尾見徳弥(おみ・とくや)氏。クイーンズスクエアメディカルセンターセンター長/日本医科大学客員教授/東京医科大学客員教授(写真/編集部)
尾見徳弥(おみ・とくや)氏
クイーンズスクエアメディカルセンターセンター長/日本医科大学客員教授/東京医科大学客員教授
──美容医療は急速に拡大した。
尾見氏: 美容医療の歴史を振り返ると、高須クリニックの高須克弥先生などにより、美容外科の発達が本格化し始めたのが1970年代でした。高須先生は海外で研修を受け、形成外科の専門性を生かした芸術的な施術を日本に導入したとされます。黎明期の美容外科は高度な技量が求められ、施術を受けた人々の満足度を高める質の高さが重視されていました。
ところが、1980年代に入ると「美容外科は儲かる」というイメージが広がり、電話帳広告やチェーン展開によって施術希望者を集めるクリニックが増加。さらに2000年頃から、レーザーをはじめとする機器の進化で施術メニューが飛躍的に増え、美容医療が一気に広がったのです。手段が増えれば需要も拡大し、そうした時代背景を経て、美容医療は急成長してきました。
──美容皮膚科の存在感も高まった。
尾見氏: 皮膚科領域では、1987年に「日本美容皮膚研究会」が立ち上がり、当時は東邦大学皮膚科の安田利顕先生が主宰されました。当初は500人ほどの参加者でしたが、時代の流れとともに注目され、1994年に「日本美容皮膚科学会」という学会に発展。今では約3000人もの会員を擁する大きな学会になっています。また、会員は皮膚科医ばかりではありません。
初代学会理事長は東邦大学第5代教授の伊藤正俊先生で、研究会時代には、日本医科大学皮膚科の本田光芳先生が理事長を務めていました。日本皮膚科学会の分科会としての「日本美容皮膚科学会」ができたことで、形成外科だけでなく皮膚科の医師も美容医療に参入する機会が増えました。結果として、皮膚科医の数が形成外科医より多いこともあり、「美容といえば皮膚科」というほど大きな存在感を持つようになったわけです。
──美容皮膚科が増えた背景は?
◇ ◇ ◇ ◇ ◇
課題:
上の美容医療に関する文章のうち、「尾見徳弥(おみ・とくや)氏。」から「膚科医ばかりではありません。」までの部分を、一字一句違えずに書き写してください。 次に示すデータ一覧は、本課題には用いません。

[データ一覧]
◇ ◇ ◇ ◇ ◇
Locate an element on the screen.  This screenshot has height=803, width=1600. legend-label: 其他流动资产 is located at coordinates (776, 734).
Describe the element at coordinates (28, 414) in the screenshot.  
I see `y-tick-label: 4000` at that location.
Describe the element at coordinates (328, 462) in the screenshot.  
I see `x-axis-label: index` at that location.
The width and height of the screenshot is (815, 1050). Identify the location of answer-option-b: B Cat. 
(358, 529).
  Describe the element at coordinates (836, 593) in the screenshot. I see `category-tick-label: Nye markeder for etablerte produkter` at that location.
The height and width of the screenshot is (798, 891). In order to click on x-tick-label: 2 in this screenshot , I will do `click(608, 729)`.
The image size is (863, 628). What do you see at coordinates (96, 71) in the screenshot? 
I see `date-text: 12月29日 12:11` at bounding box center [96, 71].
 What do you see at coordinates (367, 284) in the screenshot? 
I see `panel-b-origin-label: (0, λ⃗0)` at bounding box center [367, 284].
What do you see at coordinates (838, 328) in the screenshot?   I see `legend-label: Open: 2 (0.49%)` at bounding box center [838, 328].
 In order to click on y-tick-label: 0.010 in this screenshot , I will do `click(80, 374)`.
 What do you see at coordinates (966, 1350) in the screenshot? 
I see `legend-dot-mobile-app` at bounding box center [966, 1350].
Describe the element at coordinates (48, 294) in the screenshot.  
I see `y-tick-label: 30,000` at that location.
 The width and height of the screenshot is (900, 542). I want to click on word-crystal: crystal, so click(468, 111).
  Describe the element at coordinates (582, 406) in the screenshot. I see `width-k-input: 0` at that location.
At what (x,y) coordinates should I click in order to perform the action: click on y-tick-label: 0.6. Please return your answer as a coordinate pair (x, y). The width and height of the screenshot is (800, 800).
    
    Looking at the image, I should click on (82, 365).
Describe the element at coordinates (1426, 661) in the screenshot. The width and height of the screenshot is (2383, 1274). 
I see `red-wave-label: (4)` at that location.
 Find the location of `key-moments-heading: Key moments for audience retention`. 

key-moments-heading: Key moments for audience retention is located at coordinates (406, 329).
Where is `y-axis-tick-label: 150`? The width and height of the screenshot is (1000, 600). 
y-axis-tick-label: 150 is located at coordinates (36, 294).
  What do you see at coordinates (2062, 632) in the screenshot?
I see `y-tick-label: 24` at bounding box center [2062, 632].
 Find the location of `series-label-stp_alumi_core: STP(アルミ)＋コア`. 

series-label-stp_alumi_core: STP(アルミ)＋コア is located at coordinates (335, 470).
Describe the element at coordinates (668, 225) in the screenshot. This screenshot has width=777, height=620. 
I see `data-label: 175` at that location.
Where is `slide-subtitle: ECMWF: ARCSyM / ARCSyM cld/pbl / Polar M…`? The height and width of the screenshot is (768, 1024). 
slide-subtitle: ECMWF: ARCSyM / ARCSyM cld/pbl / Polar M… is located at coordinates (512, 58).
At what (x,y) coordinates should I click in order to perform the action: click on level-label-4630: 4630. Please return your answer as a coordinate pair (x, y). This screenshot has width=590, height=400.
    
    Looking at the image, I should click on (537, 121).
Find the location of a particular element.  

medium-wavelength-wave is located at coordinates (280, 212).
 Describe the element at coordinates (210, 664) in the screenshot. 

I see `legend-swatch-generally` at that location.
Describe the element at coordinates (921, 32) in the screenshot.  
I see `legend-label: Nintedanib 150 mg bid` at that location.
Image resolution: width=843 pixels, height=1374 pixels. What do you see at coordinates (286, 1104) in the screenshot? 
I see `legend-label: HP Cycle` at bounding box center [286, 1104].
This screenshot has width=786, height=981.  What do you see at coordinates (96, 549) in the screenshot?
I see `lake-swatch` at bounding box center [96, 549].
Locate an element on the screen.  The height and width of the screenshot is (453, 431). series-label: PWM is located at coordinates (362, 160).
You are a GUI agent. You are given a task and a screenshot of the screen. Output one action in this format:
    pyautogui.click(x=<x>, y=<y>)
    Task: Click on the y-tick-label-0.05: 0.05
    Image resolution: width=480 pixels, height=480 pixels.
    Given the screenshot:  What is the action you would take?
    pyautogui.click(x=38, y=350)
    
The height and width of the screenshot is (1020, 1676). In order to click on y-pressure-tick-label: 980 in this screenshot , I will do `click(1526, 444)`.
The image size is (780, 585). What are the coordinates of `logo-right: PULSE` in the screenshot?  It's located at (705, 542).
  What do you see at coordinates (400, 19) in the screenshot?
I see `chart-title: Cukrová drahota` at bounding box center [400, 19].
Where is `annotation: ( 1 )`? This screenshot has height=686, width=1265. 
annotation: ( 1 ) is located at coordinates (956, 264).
◇ ◇ ◇ ◇ ◇
解答:
尾見徳弥(おみ・とくや)氏。クイーンズスクエアメディカルセンターセンター長/日本医科大学客員教授/東京医科大学客員教授(写真/編集部)
尾見徳弥(おみ・とくや)氏
クイーンズスクエアメディカルセンターセンター長/日本医科大学客員教授/東京医科大学客員教授
──美容医療は急速に拡大した。
尾見氏: 美容医療の歴史を振り返ると、高須クリニックの高須克弥先生などにより、美容外科の発達が本格化し始めたのが1970年代でした。高須先生は海外で研修を受け、形成外科の専門性を生かした芸術的な施術を日本に導入したとされます。黎明期の美容外科は高度な技量が求められ、施術を受けた人々の満足度を高める質の高さが重視されていました。
ところが、1980年代に入ると「美容外科は儲かる」というイメージが広がり、電話帳広告やチェーン展開によって施術希望者を集めるクリニックが増加。さらに2000年頃から、レーザーをはじめとする機器の進化で施術メニューが飛躍的に増え、美容医療が一気に広がったのです。手段が増えれば需要も拡大し、そうした時代背景を経て、美容医療は急成長してきました。
──美容皮膚科の存在感も高まった。
尾見氏: 皮膚科領域では、1987年に「日本美容皮膚研究会」が立ち上がり、当時は東邦大学皮膚科の安田利顕先生が主宰されました。当初は500人ほどの参加者でしたが、時代の流れとともに注目され、1994年に「日本美容皮膚科学会」という学会に発展。今では約3000人もの会員を擁する大きな学会になっています。また、会員は皮膚科医ばかりではありません。